I'd like every record written out again, exactly as it is.
::: Extracted data
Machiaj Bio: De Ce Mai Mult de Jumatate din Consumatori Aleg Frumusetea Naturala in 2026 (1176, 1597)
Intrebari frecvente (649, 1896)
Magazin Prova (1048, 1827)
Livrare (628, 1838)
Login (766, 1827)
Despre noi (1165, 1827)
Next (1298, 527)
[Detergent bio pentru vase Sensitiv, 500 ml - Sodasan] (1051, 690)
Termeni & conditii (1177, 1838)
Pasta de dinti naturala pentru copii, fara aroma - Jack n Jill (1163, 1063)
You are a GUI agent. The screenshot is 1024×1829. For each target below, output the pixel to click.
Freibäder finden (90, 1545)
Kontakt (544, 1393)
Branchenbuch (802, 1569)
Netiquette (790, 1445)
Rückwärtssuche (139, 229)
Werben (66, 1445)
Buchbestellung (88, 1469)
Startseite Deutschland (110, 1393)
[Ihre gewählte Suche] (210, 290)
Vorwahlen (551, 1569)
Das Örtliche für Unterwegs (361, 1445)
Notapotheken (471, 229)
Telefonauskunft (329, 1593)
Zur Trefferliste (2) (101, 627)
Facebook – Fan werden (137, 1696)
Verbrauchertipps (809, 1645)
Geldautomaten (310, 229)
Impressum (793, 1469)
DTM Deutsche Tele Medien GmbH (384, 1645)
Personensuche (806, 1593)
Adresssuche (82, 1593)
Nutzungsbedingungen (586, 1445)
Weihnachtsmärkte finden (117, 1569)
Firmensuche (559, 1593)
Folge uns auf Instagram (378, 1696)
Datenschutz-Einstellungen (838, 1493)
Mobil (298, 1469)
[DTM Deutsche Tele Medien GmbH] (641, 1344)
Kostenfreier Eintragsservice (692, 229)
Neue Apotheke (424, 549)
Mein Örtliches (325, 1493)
::::::
## Exercise answer:
Machiaj Bio: De Ce Mai Mult de Jumatate din Consumatori Aleg Frumusetea Naturala in 2026 (1176, 1597)
Intrebari frecvente (649, 1896)
Magazin Prova (1048, 1827)
Livrare (628, 1838)
Login (766, 1827)
Despre noi (1165, 1827)
Next (1298, 527)
[Detergent bio pentru vase Sensitiv, 500 ml - Sodasan] (1051, 690)
Termeni & conditii (1177, 1838)
Pasta de dinti naturala pentru copii, fara aroma - Jack n Jill (1163, 1063)
You are a GUI agent. The screenshot is 1024×1829. For each target below, output the pixel to click.
Freibäder finden (90, 1545)
Kontakt (544, 1393)
Branchenbuch (802, 1569)
Netiquette (790, 1445)
Rückwärtssuche (139, 229)
Werben (66, 1445)
Buchbestellung (88, 1469)
Startseite Deutschland (110, 1393)
[Ihre gewählte Suche] (210, 290)
Vorwahlen (551, 1569)
Das Örtliche für Unterwegs (361, 1445)
Notapotheken (471, 229)
Telefonauskunft (329, 1593)
Zur Trefferliste (2) (101, 627)
Facebook – Fan werden (137, 1696)
Verbrauchertipps (809, 1645)
Geldautomaten (310, 229)
Impressum (793, 1469)
DTM Deutsche Tele Medien GmbH (384, 1645)
Personensuche (806, 1593)
Adresssuche (82, 1593)
Nutzungsbedingungen (586, 1445)
Weihnachtsmärkte finden (117, 1569)
Firmensuche (559, 1593)
Folge uns auf Instagram (378, 1696)
Datenschutz-Einstellungen (838, 1493)
Mobil (298, 1469)
[DTM Deutsche Tele Medien GmbH] (641, 1344)
Kostenfreier Eintragsservice (692, 229)
Neue Apotheke (424, 549)
Mein Örtliches (325, 1493)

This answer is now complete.